Class II HLA interactions modulate genetic risk for multiple sclerosis.
Moutsianas L., Jostins L., Beecham AH., Dilthey AT., Xifara DK., Ban M., Shah TS., Patsopoulos NA., Alfredsson L., Anderson CA., Attfield KE., Baranzini SE., Barrett J., Binder TMC., Booth D., Buck D., Celius EG., Cotsapas C., D'Alfonso S., Dendrou CA., Donnelly P., Dubois B., Fontaine B., Fugger L., Goris A., Gourraud P-A., Graetz C., Hemmer B., Hillert J., International IBD Genetics Consortium (IIBDGC) None., Kockum I., Leslie S., Lill CM., Martinelli-Boneschi F., Oksenberg JR., Olsson T., Oturai A., Saarela J., Søndergaard HB., Spurkland A., Taylor B., Winkelmann J., Zipp F., Haines JL., Pericak-Vance MA., Spencer CCA., Stewart G., Hafler DA., Ivinson AJ., Harbo HF., Hauser SL., De Jager PL., Compston A., McCauley JL., Sawcer S., McVean G.

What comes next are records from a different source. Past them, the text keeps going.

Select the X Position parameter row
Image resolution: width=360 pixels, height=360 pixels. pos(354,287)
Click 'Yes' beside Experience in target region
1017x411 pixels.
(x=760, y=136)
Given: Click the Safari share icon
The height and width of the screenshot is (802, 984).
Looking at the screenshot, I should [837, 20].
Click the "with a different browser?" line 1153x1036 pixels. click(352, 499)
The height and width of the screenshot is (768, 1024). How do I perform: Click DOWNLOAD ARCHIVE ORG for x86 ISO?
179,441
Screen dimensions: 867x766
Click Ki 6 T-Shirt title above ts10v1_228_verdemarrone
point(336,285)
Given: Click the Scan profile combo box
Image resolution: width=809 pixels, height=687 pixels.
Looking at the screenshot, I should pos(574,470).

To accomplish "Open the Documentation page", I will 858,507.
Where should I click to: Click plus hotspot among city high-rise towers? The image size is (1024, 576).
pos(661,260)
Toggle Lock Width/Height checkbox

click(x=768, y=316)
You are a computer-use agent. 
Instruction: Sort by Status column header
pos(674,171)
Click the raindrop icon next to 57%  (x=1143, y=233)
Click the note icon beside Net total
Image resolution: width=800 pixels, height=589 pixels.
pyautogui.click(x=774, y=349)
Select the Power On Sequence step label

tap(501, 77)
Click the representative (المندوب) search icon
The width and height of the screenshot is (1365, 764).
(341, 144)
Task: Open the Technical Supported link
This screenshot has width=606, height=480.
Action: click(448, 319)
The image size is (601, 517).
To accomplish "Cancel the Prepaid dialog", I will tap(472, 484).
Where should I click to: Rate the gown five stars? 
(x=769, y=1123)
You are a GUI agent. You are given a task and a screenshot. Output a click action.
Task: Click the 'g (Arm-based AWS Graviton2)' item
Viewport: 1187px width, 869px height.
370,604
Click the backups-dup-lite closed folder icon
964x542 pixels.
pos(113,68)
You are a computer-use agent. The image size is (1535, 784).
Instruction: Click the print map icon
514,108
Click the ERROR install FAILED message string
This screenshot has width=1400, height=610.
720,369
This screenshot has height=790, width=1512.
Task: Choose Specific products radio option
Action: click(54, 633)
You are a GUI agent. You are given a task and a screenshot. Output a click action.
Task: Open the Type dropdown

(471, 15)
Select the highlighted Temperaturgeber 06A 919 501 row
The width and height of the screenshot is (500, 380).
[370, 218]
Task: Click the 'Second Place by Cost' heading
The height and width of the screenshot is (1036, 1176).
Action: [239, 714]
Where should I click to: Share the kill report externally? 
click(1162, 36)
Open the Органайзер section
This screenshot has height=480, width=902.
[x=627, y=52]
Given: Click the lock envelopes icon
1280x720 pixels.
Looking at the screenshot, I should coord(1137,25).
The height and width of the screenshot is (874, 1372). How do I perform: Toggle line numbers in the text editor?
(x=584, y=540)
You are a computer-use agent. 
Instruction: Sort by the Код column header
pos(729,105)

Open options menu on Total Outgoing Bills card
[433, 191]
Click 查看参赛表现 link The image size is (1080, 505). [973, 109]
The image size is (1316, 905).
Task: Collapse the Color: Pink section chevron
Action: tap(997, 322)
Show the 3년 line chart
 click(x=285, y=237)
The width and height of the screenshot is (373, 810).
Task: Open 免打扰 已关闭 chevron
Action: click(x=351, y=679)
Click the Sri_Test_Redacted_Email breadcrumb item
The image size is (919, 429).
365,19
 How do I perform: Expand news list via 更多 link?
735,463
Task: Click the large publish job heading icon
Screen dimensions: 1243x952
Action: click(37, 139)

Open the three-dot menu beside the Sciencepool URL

Association studies have greatly refined the understanding of how variation within the human leukocyte antigen (HLA) genes influences risk of multiple sclerosis. However, the extent to which major effects are modulated by interactions is poorly characterized. We analyzed high-density SNP data on 17,465 cases and 30,385 controls from 11 cohorts of European ancestry, in combination with imputation of classical HLA alleles, to build a high-resolution map of HLA genetic risk and assess the evidence for interactions involving classical HLA alleles. Among new and previously identified class II risk alleles (HLA-DRB1*15:01, HLA-DRB1*13:03, HLA-DRB1*03:01, HLA-DRB1*08:01 and HLA-DQB1*03:02) and class I protective alleles (HLA-A*02:01, HLA-B*44:02, HLA-B*38:01 and HLA-B*55:01), we find evidence for two interactions involving pairs of class II alleles: HLA-DQA1*01:01-HLA-DRB1*15:01 and HLA-DQB1*03:01-HLA-DQB1*03:02. We find no evidence for interactions between classical HLA alleles and non-HLA risk-associated variants and estimate a minimal effect of polygenic epistasis in modulating major risk alleles.